▶ **Goal of the exercise**
Report, as a number alone, how many lines below contain the string "chart".

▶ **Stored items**
#####

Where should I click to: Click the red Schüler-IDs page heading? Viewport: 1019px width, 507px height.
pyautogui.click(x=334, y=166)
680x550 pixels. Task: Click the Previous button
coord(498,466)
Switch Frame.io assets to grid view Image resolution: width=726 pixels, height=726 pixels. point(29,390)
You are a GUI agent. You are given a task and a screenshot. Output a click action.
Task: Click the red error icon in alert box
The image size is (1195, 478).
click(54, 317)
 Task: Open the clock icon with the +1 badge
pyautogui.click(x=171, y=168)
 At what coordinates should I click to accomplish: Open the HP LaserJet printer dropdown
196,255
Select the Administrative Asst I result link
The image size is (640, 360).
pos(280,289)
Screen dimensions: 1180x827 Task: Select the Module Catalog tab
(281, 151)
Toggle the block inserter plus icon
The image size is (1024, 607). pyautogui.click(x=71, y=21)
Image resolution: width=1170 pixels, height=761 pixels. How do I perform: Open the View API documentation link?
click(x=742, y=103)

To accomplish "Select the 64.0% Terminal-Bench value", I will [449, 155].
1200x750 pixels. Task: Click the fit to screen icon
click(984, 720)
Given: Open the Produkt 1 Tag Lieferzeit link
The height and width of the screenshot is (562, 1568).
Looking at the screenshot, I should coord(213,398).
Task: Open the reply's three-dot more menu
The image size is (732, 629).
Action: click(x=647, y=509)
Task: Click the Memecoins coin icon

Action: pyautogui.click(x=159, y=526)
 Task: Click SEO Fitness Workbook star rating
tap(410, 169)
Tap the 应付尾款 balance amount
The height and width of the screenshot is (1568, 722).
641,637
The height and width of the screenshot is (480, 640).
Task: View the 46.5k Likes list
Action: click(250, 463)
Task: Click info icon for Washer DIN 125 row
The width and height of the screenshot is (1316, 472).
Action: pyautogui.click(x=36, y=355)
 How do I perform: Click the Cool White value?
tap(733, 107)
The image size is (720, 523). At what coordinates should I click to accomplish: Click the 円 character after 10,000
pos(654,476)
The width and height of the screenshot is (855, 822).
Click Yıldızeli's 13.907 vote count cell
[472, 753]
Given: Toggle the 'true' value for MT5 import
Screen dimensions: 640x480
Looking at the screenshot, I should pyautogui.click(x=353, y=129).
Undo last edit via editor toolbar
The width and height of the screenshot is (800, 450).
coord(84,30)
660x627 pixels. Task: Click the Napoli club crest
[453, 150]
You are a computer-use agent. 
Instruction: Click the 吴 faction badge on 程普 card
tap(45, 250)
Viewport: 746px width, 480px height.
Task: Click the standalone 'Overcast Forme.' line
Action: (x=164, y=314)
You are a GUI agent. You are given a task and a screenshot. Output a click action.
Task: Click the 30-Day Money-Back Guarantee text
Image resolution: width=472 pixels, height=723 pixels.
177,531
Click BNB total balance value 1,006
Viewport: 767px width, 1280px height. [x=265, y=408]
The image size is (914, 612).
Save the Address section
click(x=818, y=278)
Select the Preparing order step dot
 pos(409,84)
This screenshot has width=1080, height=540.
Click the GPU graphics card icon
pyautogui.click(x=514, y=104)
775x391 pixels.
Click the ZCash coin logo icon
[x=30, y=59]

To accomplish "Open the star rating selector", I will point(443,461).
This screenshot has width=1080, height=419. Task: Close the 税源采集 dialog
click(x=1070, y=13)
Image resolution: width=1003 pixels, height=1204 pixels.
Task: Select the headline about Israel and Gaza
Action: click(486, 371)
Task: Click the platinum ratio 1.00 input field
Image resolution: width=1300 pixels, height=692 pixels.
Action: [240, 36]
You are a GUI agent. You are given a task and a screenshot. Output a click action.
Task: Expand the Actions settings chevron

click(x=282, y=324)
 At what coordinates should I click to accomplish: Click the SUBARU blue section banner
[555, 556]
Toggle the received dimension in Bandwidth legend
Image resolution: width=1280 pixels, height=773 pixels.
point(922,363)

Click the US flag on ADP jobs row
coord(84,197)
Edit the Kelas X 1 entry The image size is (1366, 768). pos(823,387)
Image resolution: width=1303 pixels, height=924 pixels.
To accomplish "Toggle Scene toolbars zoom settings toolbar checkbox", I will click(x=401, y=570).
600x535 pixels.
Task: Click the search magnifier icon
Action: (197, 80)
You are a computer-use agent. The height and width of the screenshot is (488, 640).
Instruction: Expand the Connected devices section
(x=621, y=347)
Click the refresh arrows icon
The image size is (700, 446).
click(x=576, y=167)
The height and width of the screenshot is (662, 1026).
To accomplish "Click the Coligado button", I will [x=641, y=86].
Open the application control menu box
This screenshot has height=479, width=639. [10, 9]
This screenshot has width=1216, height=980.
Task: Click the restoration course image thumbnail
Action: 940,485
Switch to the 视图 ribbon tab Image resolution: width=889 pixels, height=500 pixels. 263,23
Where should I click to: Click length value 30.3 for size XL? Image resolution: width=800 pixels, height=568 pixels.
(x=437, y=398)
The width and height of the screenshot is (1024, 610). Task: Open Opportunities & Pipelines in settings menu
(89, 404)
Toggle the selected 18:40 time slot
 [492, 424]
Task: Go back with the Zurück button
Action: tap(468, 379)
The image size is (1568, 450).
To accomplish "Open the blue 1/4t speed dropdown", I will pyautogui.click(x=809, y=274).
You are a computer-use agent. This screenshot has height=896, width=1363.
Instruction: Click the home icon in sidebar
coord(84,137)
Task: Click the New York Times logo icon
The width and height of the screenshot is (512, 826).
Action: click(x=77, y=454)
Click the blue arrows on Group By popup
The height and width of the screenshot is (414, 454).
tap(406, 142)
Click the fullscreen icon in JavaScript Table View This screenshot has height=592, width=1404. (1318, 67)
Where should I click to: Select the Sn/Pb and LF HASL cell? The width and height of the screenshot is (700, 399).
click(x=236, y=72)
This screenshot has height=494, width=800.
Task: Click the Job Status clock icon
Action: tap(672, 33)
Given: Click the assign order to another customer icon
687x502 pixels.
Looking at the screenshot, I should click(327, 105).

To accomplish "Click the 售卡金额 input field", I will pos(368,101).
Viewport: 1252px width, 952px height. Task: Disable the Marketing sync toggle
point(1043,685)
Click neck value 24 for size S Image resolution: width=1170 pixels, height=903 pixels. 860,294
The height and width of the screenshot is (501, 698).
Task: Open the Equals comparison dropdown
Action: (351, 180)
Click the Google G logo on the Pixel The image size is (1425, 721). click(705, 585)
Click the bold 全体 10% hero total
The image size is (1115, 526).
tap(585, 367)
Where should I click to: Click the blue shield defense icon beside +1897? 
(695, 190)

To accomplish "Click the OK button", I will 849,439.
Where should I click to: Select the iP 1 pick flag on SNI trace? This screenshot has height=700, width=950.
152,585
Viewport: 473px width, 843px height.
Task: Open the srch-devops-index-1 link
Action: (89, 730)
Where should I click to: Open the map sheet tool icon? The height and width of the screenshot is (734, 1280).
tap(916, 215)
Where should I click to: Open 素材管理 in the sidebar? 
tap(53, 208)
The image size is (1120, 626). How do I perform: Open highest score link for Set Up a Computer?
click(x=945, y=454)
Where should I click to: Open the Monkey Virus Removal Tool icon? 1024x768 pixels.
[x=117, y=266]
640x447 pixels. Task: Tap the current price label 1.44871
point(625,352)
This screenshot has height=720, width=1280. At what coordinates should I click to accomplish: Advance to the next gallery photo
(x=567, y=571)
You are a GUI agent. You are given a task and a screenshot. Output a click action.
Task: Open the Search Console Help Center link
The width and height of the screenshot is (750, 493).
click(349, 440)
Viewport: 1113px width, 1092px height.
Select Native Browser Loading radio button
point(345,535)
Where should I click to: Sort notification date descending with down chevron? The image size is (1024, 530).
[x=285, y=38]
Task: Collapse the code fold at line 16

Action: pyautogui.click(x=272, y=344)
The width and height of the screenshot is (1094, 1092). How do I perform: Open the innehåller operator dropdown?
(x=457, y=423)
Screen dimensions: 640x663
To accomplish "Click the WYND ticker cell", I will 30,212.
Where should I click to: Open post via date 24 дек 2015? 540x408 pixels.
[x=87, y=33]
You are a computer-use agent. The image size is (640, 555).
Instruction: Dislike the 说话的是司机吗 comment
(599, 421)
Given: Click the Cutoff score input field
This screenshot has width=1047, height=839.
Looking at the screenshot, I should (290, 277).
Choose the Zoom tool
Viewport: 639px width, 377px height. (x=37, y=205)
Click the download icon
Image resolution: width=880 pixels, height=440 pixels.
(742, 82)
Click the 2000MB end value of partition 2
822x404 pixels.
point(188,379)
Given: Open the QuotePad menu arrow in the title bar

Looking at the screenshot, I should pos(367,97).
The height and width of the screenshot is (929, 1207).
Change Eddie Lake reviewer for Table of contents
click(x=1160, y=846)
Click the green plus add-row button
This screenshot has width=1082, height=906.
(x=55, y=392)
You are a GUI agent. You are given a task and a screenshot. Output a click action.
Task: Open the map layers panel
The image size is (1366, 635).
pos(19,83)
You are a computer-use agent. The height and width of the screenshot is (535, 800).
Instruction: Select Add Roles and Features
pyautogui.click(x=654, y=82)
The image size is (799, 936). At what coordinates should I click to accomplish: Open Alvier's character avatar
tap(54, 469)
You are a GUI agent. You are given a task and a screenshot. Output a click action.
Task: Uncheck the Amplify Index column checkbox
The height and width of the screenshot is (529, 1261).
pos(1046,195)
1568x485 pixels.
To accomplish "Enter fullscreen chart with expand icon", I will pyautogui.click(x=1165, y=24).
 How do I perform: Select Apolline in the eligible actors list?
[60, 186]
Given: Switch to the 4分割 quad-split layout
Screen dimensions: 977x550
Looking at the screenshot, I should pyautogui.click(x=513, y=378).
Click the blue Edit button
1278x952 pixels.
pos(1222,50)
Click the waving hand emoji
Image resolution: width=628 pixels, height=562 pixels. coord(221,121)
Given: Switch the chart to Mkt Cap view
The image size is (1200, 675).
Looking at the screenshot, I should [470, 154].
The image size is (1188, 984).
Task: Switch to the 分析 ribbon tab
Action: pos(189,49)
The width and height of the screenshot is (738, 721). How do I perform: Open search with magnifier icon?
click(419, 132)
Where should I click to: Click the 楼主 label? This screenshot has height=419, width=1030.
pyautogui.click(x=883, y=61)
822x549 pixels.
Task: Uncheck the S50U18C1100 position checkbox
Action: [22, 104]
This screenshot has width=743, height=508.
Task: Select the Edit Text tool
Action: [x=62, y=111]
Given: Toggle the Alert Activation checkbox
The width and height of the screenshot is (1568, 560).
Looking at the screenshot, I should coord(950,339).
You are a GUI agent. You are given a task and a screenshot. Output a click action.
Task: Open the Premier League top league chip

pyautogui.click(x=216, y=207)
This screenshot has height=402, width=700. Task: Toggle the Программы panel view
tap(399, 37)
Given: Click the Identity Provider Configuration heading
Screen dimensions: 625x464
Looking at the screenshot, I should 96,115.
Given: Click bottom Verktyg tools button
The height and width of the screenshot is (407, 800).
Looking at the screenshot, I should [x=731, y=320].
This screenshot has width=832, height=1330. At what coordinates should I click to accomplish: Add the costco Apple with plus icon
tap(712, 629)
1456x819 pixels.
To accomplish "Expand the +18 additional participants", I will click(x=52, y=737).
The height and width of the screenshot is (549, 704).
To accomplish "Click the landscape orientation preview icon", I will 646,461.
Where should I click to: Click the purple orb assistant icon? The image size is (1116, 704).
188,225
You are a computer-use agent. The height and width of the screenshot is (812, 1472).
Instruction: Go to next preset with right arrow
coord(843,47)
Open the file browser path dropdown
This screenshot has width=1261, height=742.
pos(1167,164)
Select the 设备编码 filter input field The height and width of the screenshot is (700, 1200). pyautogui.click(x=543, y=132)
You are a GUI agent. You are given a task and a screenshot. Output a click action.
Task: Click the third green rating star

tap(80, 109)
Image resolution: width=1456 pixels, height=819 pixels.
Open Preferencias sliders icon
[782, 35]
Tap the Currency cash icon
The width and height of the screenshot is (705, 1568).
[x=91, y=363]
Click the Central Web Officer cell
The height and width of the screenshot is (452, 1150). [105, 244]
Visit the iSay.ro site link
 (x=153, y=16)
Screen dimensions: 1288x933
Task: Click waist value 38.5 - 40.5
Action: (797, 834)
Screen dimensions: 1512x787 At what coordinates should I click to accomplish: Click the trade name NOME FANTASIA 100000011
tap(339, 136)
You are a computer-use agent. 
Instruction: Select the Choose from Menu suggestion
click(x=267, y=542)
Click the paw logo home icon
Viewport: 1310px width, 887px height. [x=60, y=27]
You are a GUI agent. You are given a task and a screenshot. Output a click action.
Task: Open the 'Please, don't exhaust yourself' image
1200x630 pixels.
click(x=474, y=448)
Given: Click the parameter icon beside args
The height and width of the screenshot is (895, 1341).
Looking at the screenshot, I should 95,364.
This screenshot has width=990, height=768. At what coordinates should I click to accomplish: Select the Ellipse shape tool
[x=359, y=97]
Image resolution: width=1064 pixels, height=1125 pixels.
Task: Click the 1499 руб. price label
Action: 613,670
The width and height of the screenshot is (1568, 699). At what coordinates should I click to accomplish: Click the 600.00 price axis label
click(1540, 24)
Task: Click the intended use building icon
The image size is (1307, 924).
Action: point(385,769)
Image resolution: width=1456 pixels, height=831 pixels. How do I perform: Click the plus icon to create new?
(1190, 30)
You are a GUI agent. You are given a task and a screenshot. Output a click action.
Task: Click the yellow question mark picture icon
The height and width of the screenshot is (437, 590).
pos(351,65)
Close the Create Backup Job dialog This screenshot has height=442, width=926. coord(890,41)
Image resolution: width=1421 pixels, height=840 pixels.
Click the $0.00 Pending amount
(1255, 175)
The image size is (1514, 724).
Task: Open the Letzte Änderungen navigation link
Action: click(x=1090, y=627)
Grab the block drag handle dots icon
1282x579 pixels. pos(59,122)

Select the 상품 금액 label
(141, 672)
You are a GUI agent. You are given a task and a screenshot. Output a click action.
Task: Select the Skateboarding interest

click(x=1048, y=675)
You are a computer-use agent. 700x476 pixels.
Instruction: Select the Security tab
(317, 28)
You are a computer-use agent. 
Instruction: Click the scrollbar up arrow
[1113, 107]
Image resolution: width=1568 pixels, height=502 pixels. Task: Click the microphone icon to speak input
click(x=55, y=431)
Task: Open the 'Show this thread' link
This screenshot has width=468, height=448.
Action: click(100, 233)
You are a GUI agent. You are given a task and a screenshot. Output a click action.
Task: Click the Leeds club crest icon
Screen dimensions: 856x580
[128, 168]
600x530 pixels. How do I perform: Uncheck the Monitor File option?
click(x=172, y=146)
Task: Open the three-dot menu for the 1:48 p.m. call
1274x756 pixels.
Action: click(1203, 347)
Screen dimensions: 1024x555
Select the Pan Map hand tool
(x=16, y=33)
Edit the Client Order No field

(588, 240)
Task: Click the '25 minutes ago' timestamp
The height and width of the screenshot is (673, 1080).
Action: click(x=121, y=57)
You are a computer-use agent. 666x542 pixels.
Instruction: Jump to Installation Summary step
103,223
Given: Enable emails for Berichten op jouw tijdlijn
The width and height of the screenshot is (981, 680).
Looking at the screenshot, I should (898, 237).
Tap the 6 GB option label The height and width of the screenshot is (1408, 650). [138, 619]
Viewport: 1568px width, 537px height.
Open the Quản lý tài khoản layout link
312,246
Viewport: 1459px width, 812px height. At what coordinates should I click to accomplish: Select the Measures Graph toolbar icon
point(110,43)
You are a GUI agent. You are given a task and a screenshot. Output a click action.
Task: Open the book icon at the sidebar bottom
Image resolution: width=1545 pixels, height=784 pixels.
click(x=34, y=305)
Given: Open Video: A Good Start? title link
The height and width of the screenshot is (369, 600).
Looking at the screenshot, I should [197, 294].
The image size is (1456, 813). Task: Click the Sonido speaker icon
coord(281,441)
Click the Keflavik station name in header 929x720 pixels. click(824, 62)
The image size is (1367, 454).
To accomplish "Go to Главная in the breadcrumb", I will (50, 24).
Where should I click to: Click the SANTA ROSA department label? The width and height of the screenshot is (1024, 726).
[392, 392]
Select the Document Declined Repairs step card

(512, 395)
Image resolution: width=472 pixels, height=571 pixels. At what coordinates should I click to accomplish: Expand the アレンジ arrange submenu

#####

▶ **Solution**
2